Rappelons les faits : le permis de construire a été attaqué par les associations devant le tribunal administratif de Paris. Elles ont également demandé au juge des référés, dans l’attente du jugement sur le fond, d’ordonner la suspension de ce permis, qui a été effectivement suspendu par un jugement du 24 mars 2016 (voir la brève du 24/3/16).
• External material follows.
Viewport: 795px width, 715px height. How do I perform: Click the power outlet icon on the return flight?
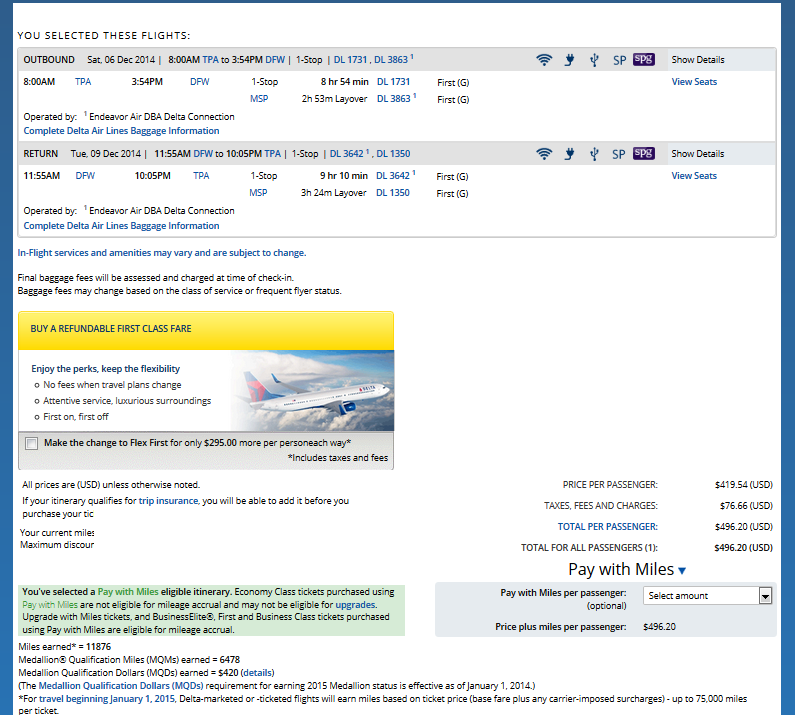click(x=569, y=154)
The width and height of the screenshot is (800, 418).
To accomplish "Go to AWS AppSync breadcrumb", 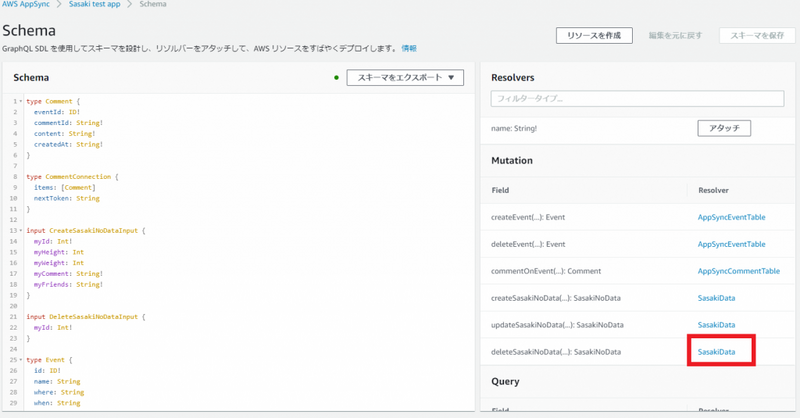I will coord(26,4).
Le Conseil d’État a été alors saisi en cassation. Il vient de rendre son jugement et de rejeter la suspension décidée par le tribunal administratif. Cette décision n’est pas une réelle surprise après la plaidoirie du rapporteur. Celui-ci, le même - certainement un hasard -, que pour la Samaritaine, a en effet été suivi par ses pairs dans le jugement rendu. Parmi ses arguments : « pour apprécier l’impact des travaux sur le site, il convient de tenir compte de la superficie du terrain concerné par les travaux à l’intérieur du site ». On pourrait croire que le classement protège intégralement un site, mais en fait non. Les Serres d’Auteuil n’étant qu’une « faible superficie du terrain en cause au regard de l’étendue du site classé du Bois de Boulogne », on peut donc y faire à peu près les travaux que l’on veut. À bon entendeur salut. S’il venait à l’idée de quelqu’un de démolir le pavillon de Flore au Louvre (une faible superficie du Palais somme toute), le Conseil d’État n’y verrait probablement rien à redire.
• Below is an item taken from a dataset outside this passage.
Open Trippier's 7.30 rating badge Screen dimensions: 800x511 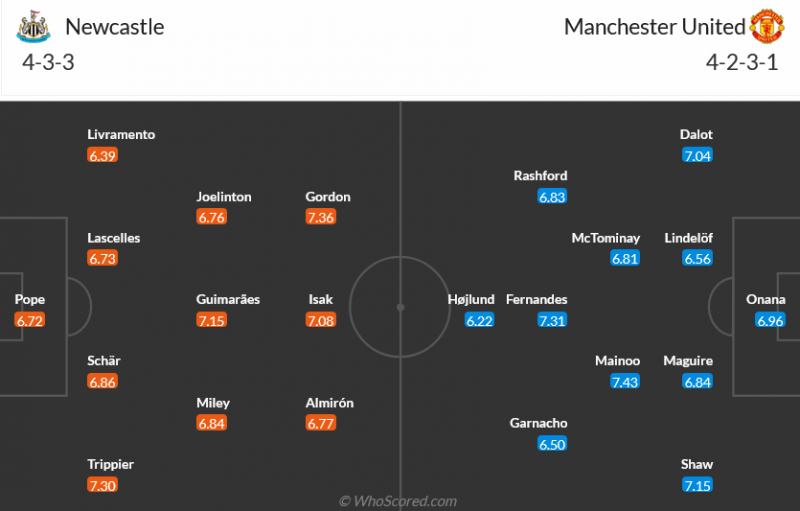pos(102,485)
Mais le Conseil d’État, pour juger ou non qu’il y a « un doute sérieux sur la légalité de la décision administrative contestée », se fonde sur deux autres arguments : « l’architecture s’apparentera à celle des serres historiques d’Auteuil conçues par l’architecte Jean-Camille Formigé et inscrites au titre des monuments historiques, que le projet laisse intactes » et « les compensations prévues, par l’ouverture à la promenade publique, hors période de tournoi, des nouvelles serres entourant le court nouvellement construit et d’un parvis en herbe ouvert au public au sein du stade de Roland Garros. ». On préférera rire du premier qui pose, une nouvelle fois, le Conseil d’État en arbitre des élégances (est-ce son rôle de discuter de la qualité architecturale d’un projet ?). Quant au second, il est non moins grotesque : qui peut prétendre que les visiteurs des Serres d’Auteuil souhaiteraient, en compensation, aller se promener dans le stade de Roland-Garros.
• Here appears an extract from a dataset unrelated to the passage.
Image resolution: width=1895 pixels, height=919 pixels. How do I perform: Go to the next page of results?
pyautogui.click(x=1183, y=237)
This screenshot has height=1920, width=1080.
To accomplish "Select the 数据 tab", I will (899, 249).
Les bulldozers, qui semblent prêts à entrer en action, vont donc pouvoir détruire les serres chaudes et les serres techniques (et sans doute les nombreux arbres rares qui se trouvent sur ce terrain) avant même que le jugement du tribunal administratif ne juge sur le fond, ou que le tribunal de grande instance ne puisse statuer sur la question du droit moral. Celui-ci, saisi par les héritiers de Jean-Camille Formigé, doit en effet examiner si le projet de construction d’un court de tennis sur le jardin des Serres d’Auteuil n’est pas contraire à la volonté de l’architecte. Le TGI avait, lui aussi, décidé la suspension des travaux pendant trois mois, mais n’a toujours pas rendu son verdict.
La victoire qu’on espère temporaire de la FFT n’est donc pas un jugement de fond. Il reste qu’elle va permettre le début des travaux. Et que se passera-t-il si ceux-ci sont jugés illégaux ?

Lorsque le ministère de la Culture ne remplit pas son rôle en entérinant des destructions de monuments historiques, lorsque le Conseil d’État rend une justice qu’on ne peut qualifier que de politique, c’est le patrimoine qui en souffre. Nous l’avons déjà écrit, hélas : il y a chaque année deux journées du patrimoine, et 363 jours pendant lesquels on le détruit.